“Standard-Waterschei” case: 40 years later, the testimonies of the actors challenge

On February 22, 1984, searches at the Standard revealed the Pot-aux-roses. Accounts seized, slush fund discovered, confessions of the President and the Coach, the earthquake shook the Liège region and all Belgian football.

I remember, I took my car to go eat with the group between two training sessions. I put on the radio and heard”Scandal at Standard de Liège, a case of corruption…”. We were all amazed, even the 8 who knew, because they had not imagined for a single moment that the Management would have left the slightest trace of this scheme. In the days that followed, we were to be interviewed by the investigators. We were wondering what might happen to us? The pressure from the media and public opinion was enormous. Discovering your photo on the front page of the tabloid press is very heavy. And we were writing history, because people were discovering the black money of football“.

The management of the Standard exerted strong pressure on us to confess. She was convinced that things would settle down easily if we all gave the same version: we had paid our victory bonuses so that there were no injuries at the end of the meeting. There had even been talk of saying that the idea only came following the match, as a thank you for the absence of injury“.

-“During the interrogations and then the weeks that followed, there was a lot of solidarity between us, we pulled together to hold on. I think regarding it sometimes“.

-“With the convictions and suspensions, we lost money, contracts, and selections with our national teams”. For example, with the Red Devils, Gerets, Vandersmissen, Plessers, Daerden, Meeuws and Preud’homme were deprived of Euro 84 in France“.

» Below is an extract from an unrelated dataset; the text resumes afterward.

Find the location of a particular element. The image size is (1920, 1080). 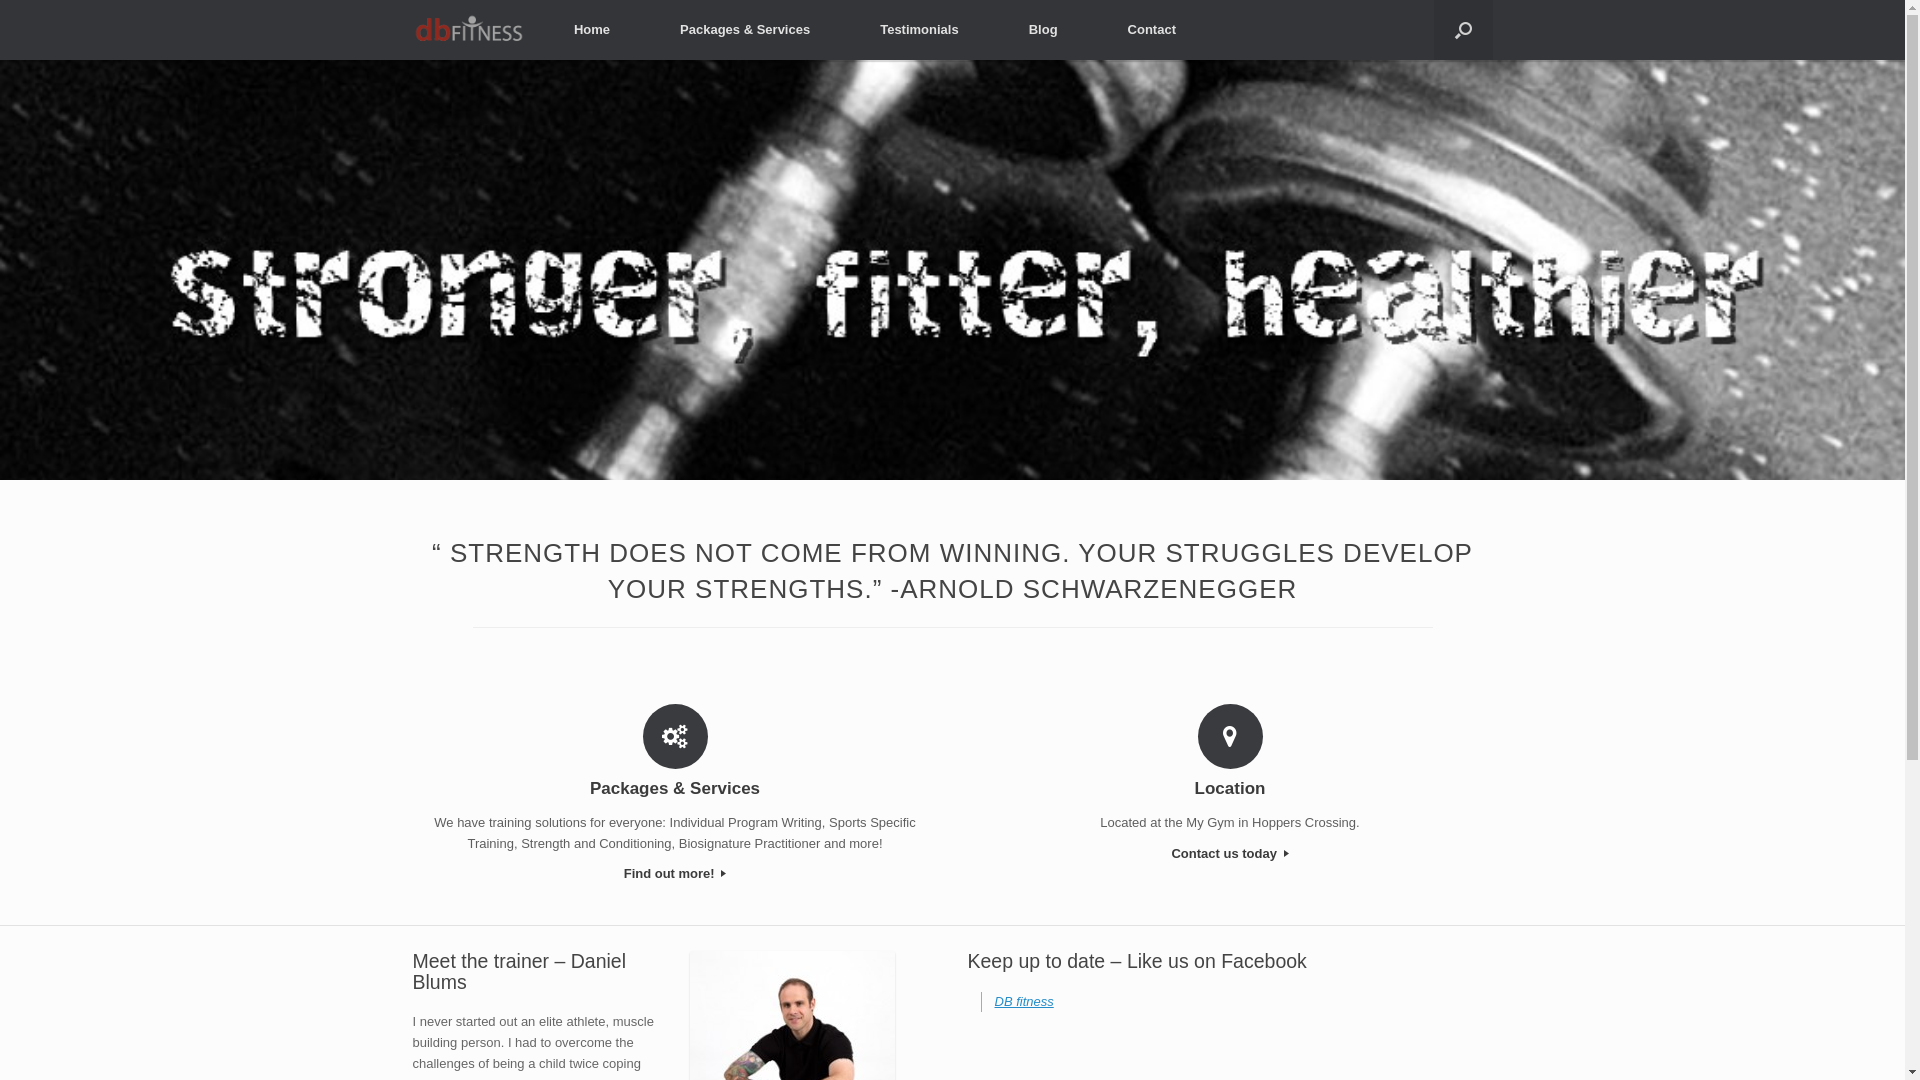

Packages & Services is located at coordinates (745, 30). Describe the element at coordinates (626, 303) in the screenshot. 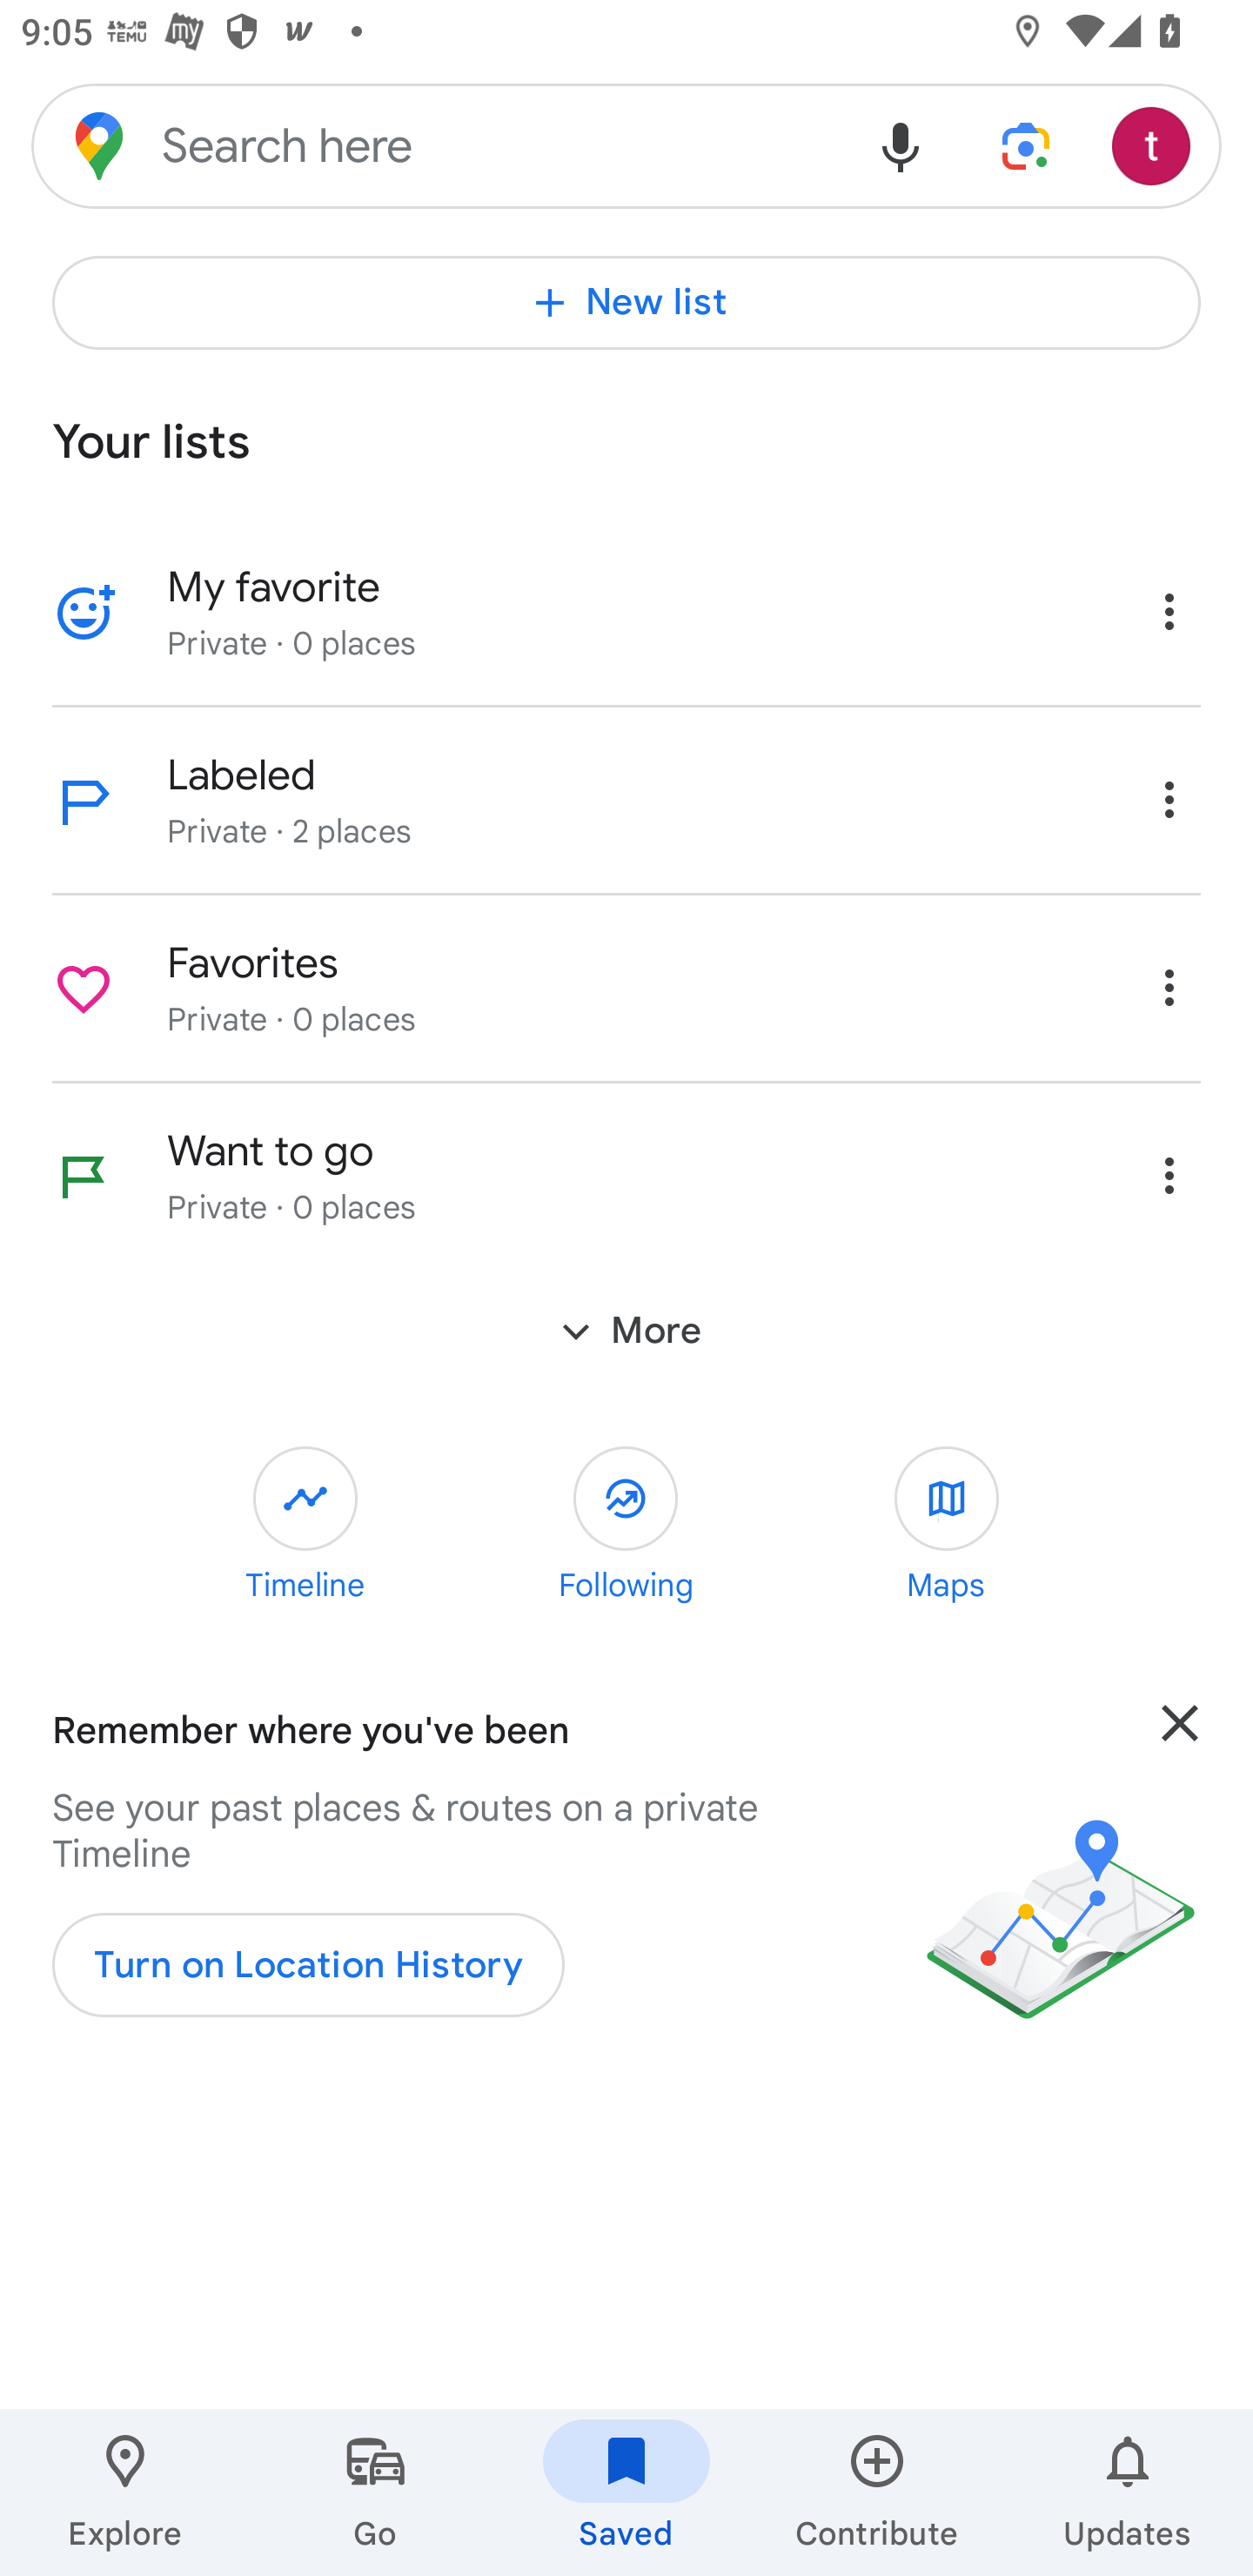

-“Standard immediately paid dearly for its fault. He played (and lost) the Belgian Cup final once morest Ghent with a decimated team. And in the following years, those like me who hadn’t been able to leave the club found themselves in a decapitated team, and in a club stigmatized, humiliated, and whose future was in jeopardy. Those 2-3 years were very hard for us“.

-“I am one of those who had to leave. And I regretted it, because I was very attached to Standard, I liked it a lot: the fantastic public, the level of play, the proximity to my home, the reputation of the club… I lost all that , while I still saw myself there 4 or 5 years“.